Software Restriction Policies
Windows also contains a user-mode mechanism called Software Restriction Policies that enables administrators to control what images and scripts execute on their systems. The Software Restriction Policies node of the Local Security Policy Editor, shown in Figure 6-29, serves as the management interface for a machine’s code execution policies, although per-user policies are also possible using domain group policies.
Several global policy settings appear beneath the Software Restriction Policies node:
The Enforcement policy configures whether restriction policies apply to libraries, such as DLLs, and whether policies apply to users only or to administrators as well.

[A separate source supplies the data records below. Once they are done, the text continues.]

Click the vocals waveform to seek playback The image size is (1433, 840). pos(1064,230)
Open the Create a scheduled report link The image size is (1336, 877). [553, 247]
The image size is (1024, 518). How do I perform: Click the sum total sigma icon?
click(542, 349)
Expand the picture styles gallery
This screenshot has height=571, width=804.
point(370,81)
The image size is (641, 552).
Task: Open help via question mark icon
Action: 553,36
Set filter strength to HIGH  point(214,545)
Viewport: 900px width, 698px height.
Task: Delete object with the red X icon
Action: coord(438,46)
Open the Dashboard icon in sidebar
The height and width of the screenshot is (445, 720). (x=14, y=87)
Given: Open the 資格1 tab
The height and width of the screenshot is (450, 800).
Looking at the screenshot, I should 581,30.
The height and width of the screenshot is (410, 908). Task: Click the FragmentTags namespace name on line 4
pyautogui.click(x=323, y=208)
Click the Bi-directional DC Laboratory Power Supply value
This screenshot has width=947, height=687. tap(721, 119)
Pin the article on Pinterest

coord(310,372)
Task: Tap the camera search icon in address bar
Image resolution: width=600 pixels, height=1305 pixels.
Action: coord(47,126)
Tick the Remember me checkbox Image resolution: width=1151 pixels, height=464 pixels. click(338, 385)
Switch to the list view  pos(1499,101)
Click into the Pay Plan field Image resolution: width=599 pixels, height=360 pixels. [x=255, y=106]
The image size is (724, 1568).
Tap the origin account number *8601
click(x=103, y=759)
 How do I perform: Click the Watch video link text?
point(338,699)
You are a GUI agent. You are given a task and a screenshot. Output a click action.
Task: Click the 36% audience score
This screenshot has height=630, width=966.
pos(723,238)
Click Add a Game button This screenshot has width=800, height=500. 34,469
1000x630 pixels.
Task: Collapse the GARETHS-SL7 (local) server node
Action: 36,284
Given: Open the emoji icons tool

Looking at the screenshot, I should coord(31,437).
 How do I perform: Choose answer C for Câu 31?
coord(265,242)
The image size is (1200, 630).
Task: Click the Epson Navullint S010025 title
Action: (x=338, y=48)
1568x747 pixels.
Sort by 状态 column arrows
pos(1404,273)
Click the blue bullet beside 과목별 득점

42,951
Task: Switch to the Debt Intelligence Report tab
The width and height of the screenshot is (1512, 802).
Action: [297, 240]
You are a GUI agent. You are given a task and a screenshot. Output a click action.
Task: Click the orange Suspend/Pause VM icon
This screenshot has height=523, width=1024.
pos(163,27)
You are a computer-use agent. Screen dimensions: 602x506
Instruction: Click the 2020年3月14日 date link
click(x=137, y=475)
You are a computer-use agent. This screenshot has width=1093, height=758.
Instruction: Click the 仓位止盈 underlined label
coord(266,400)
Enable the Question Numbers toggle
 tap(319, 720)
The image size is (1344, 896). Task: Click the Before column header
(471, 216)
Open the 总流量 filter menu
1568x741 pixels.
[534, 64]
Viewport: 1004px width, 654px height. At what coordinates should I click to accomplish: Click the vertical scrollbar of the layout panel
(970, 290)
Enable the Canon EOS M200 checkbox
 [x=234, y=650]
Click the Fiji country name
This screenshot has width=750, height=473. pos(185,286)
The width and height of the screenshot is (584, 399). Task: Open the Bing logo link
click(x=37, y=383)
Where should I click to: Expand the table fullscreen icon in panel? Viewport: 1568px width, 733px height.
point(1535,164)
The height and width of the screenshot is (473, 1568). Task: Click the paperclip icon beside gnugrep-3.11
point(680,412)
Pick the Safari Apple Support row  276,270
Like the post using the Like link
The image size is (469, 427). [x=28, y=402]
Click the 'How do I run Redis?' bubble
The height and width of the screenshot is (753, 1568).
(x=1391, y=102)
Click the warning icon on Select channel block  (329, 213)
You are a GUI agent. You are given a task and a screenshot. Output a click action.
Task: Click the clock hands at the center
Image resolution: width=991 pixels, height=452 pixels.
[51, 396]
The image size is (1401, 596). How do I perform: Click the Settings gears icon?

The Designated File Types policy records the extensions for files that are considered executable code.
Trusted Publishers control who can select which certificate publishers are trusted.
Figure 6-29 Software Restriction Policy configuration
When configuring a policy for a particular script or image, an administrator can direct the system to recognize it using its path, its hash, its Internet Zone (as defined by Internet Explorer), or its cryptographic certificate, and she can specify whether it is associated with the Disallowed or Unrestricted security policy.
Enforcement of Software Restriction Policies takes place within various components where files are treated as containing executable code. Some of these components are listed here:
The user-mode Windows CreateProcess function in %SystemRoot%\System32\Kernel32.dll enforces it for executable images.
The DLL loading code of Ntdll (%SystemRoot%\System32\Ntdll.dll) enforces it for DLLs.
The Windows command prompt (%SystemRoot%\System32\Cmd.exe) enforces it for batch file execution.
Windows Scripting Host components that start scripts—%SystemRoot%\System32\Cscript.exe (for command-line scripts), %SystemRoot%\System32\Wscript.exe (for UI scripts), and %SystemRoot%\System32\Scrobj.dll (for script objects)—enforce it for script execution.
Each of these components determines whether the restriction policies are enabled by reading the registry value HKEY_LOCAL_MACHINE\Software\Microsoft\Policies\Windows\Safer\CodeIdentifiers\TransparentEnabled, which if set to 1 indicates that policies are in effect. Then it determines whether the code it’s about to execute matches one of the rules specified in a subkey of the CodeIdentifiers key and, if so, whether or not the execution should be allowed. If there is no match, the default policy, as specified in the DefaultLevel value of the CodeIdentifiers key, determines whether the execution is allowed.
Software Restriction Policies are a powerful tool for preventing the unauthorized access of code and scripts, but only if properly applied. Unless the default policy is set to disallow execution, a user can make minor changes to an image that’s been marked as disallowed so that he can bypass the rule and execute it. For example, a user can change an innocuous byte of a process image so that a hash rule fails to recognize it, or copy a file to a different location to avoid a path-based rule.